The princess loves the gardener's son – and will marry no one else. After she refuses her father's choice of a husband (the prime minister's son), he contrives a contest to settle the matter: the two men must go to a far destination and the first to return shall marry the princess. They do not go off on an equal footing. The minister's son is equipped with a fine horse and gold, while the gardener's son is given a lame horse and copper. Traveling swiftly, the minister's son encounters a woman in rags. Weak and starving, she begs for his help. He spurns her.

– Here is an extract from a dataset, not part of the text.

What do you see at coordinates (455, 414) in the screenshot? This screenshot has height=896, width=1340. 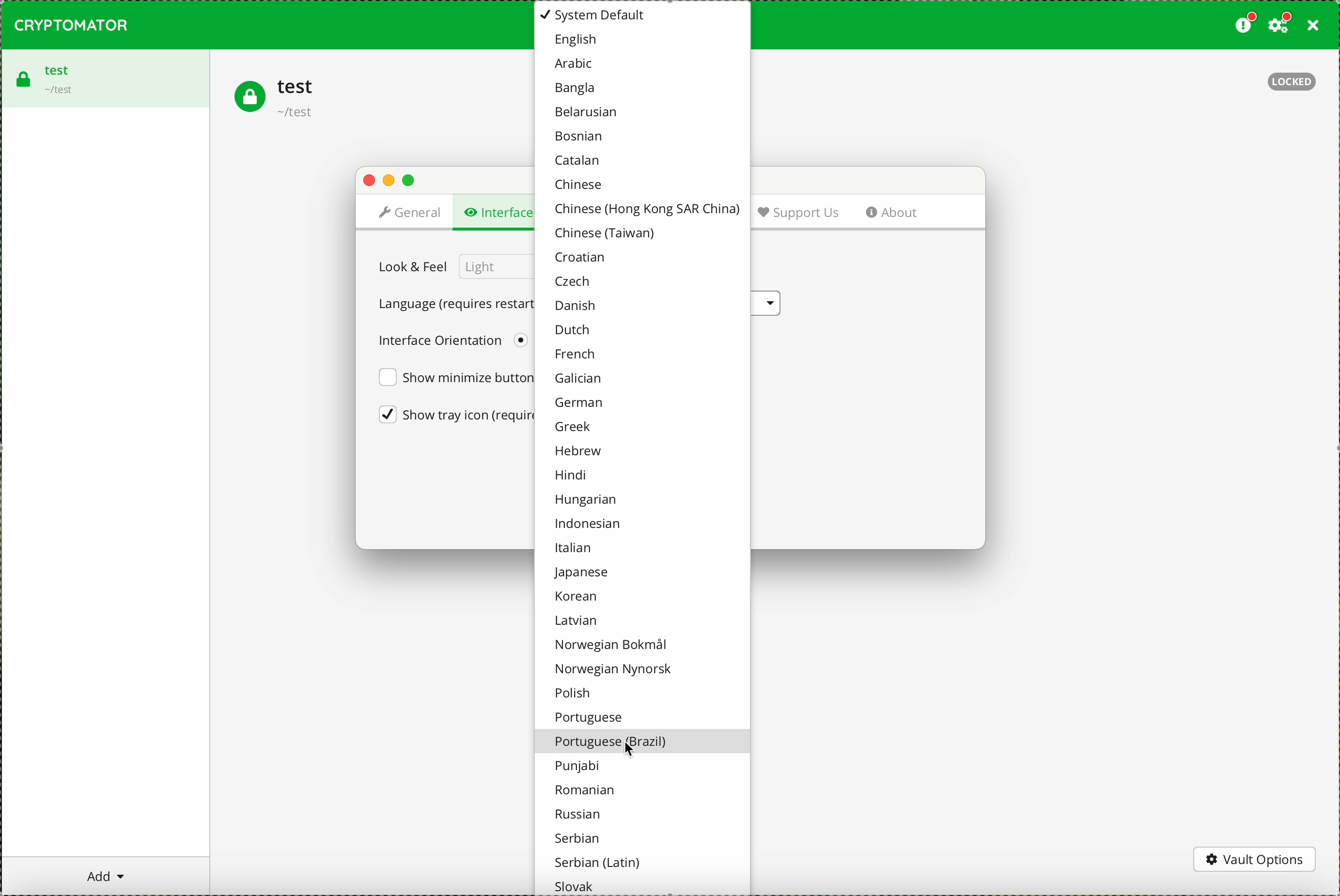 I see `show try icon` at bounding box center [455, 414].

The gardener's son then encounters the woman. Generously, he gives her his purse and invites her to ride behind him. At the next city, heralds announce that the sultan is sick, and that whoever cures him can name the reward. The woman, who is a witch, instructs the boy: find and slay three particular dogs, burn them and collect their ashes, then make way to the sultan. Place the dying sultan in a cauldron over a roaring fire, and boil him right down to his bones. Finally, arrange the bones properly and scatter the dogs' ashes over them. The gardener's son does all these things and the sultan revives, in full hearty youth. Exactly as the witch suggested, the gardener's son chooses the bronze ring for his reward and will accept nothing else. This ring contains a djinni who grants any wish. Now the gardener's son continues his journey in a fabulous sailing ship, with a cargo of gems, sails of brocade and a hull of gold, crewed by a dozen handsome sailors, each dressed as richly as a king – all gifts of the bronze ring.

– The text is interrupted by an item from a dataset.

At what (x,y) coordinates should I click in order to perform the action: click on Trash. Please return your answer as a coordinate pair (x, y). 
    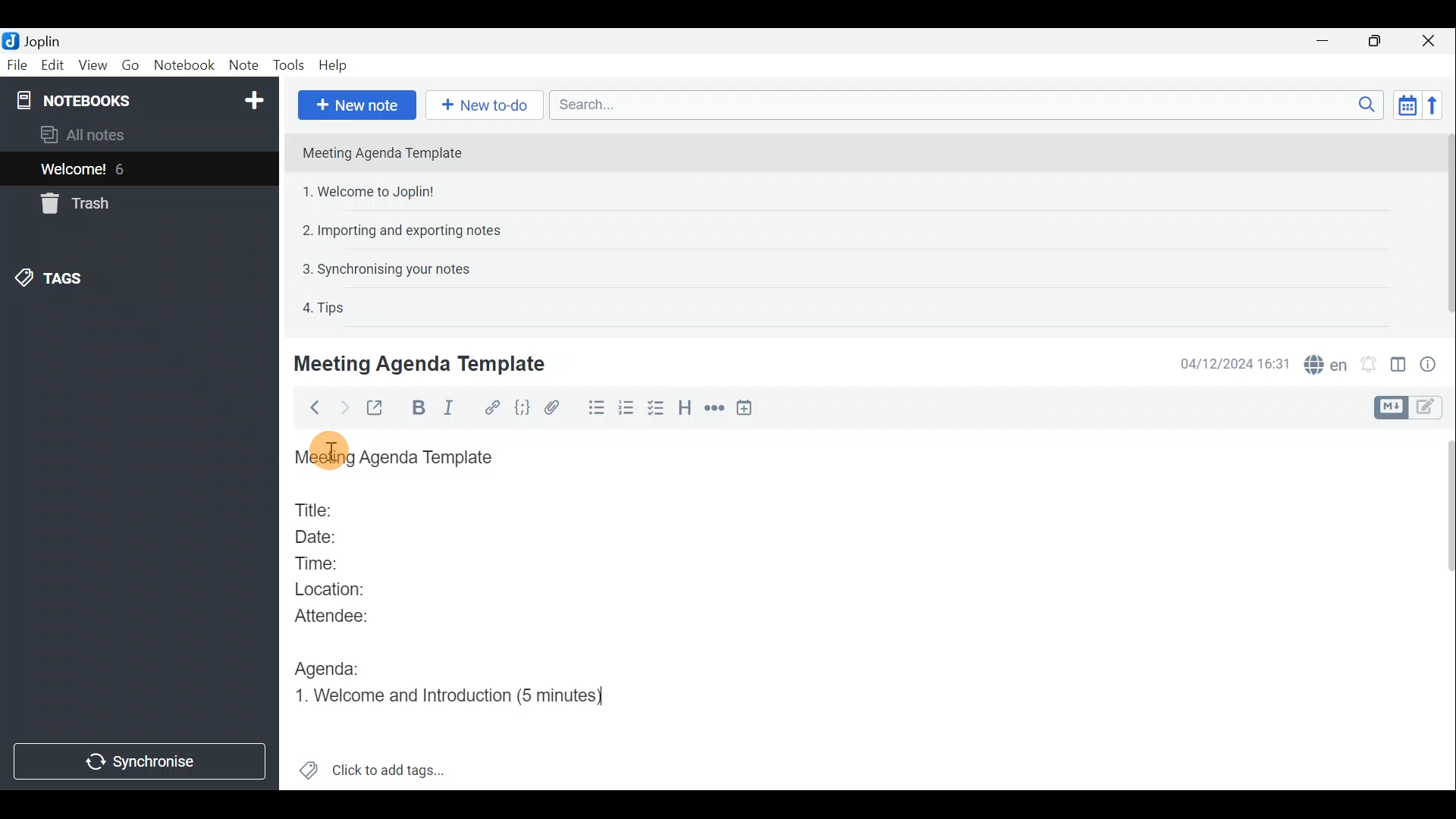
    Looking at the image, I should click on (72, 204).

Eventually he meets his rival, who has spent all his fortune. Unrecognized, the gardener's son offers to supply his rival with a ship - on the condition that the skin of his back be branded with the imprint of the bronze ring, heated in a fire. Once that is done, the gardener's son asks the ring to prepare a ship with half-rotten timbers painted black, ragged sails and a maimed and sickly crew. In this ship the prime minister's son returns, and claims his bride from the king.

As the unhappy princess' wedding is being prepared, the king looks out on the harbor and wonders at the gleaming gold ship sailing into it. He is so taken by the sight of its captain (the gardener's son) that he invites him to the wedding and, after closer inspection, actually invites him to give away the bride. The gardener's son agrees, but when he sees the intended groom he objects, telling the king that the man is not worthy of the princess, being nothing more than his own slave. The prime minister's son denies this, but the brand of the bronze ring on his back serves as proof of the claim. The gardener's son marries the delighted princess that day with the king's blessing. They have a short period of happiness.

Meanwhile, a student of the black arts has come to learn about the djinni of the bronze ring. When the prince sails off for a trip in his golden ship, he persuades the princess to trade him the ring for some red fish. Once he has the ring, he wishes the prince's boat from gold into rotten wood, his crew from princely appearing men into hideous slaves, and the cargo of gems into ravenous black cats. (In the original French source, the magician is a Jew and the debased crew become Negroes. Modern editions of the Blue Fairy Book tend to omit these details.)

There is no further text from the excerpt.